Here is the fundamental relationship:
$$y = \log_b(x) \quad \text{means} \quad b^y = x$$
Let us read this carefully: “$y$ equals log base $b$ of $x$” means “$b$ raised to the power $y$ equals $x$.”
For example:
- $\log_2(8) = 3$ because $2^3 = 8$
- $\log_3(81) = 4$ because $3^4 = 81$
- $\log_{10}(1000) = 3$ because $10^3 = 1000$
Every logarithm is simply asking an exponent question. When you see $\log_2(8)$, just ask yourself: “2 to what power gives me 8?” The answer is 3.
Logarithms as Inverses of Exponentials
If you studied exponential functions, you learned that they are one-to-one: each input produces a unique output, and each output comes from a unique input. This means exponential functions have inverses, and those inverses are logarithmic functions.
The exponential function $f(x) = b^x$ and the logarithmic function $g(x) = \log_b(x)$ are inverses of each other. They “undo” each other:
$$\log_b(b^x) = x \quad \text{for all real numbers } x$$
$$b^{\log_b(x)} = x \quad \text{for all } x > 0$$
Think of it this way: if the exponential function takes you “up” from an exponent to a result, the logarithm takes you “back down” from the result to the exponent.

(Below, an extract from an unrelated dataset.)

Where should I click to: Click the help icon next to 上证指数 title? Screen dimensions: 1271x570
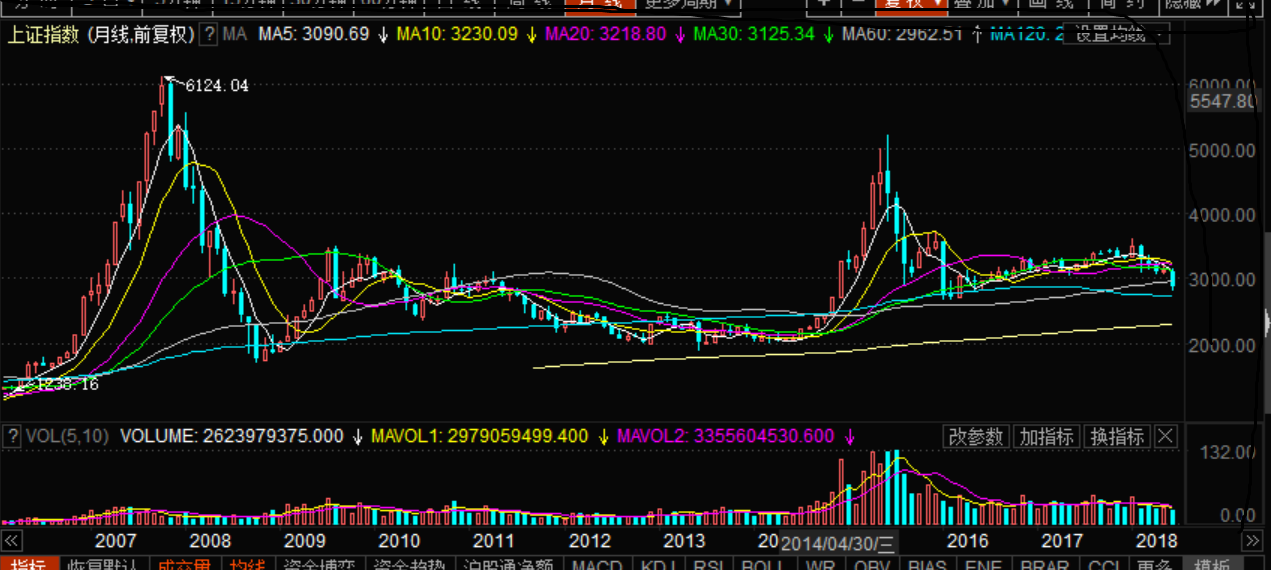(x=209, y=35)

Common Logarithm and Natural Logarithm
While you can have a logarithm with any positive base (other than 1), two bases are used so frequently that they have special notations:
The Common Logarithm (base 10): $$\log(x) = \log_{10}(x)$$
When you see “log” without a base written, it almost always means base 10. This is the logarithm built into most basic calculators. Base 10 is natural for us because we use a decimal number system.
The Natural Logarithm (base $e$): $$\ln(x) = \log_e(x)$$
The natural logarithm uses the special number $e \approx 2.71828$ as its base. Just as $e$ appears naturally in continuous growth and calculus, the natural logarithm appears naturally whenever we work with exponential growth or decay. The notation “ln” comes from the Latin logarithmus naturalis.
Both of these are available on scientific calculators, usually labeled “log” and “ln.”
Domain Restrictions
Here is something crucial to understand: you can only take the logarithm of a positive number.
Why? Think about what $\log_2(x)$ is asking: “2 to what power gives $x$?” If $x = 0$, there is no power you can raise 2 to that gives 0 (powers of positive numbers are always positive). If $x$ is negative, say $x = -8$, there is no real number power that makes $2^? = -8$.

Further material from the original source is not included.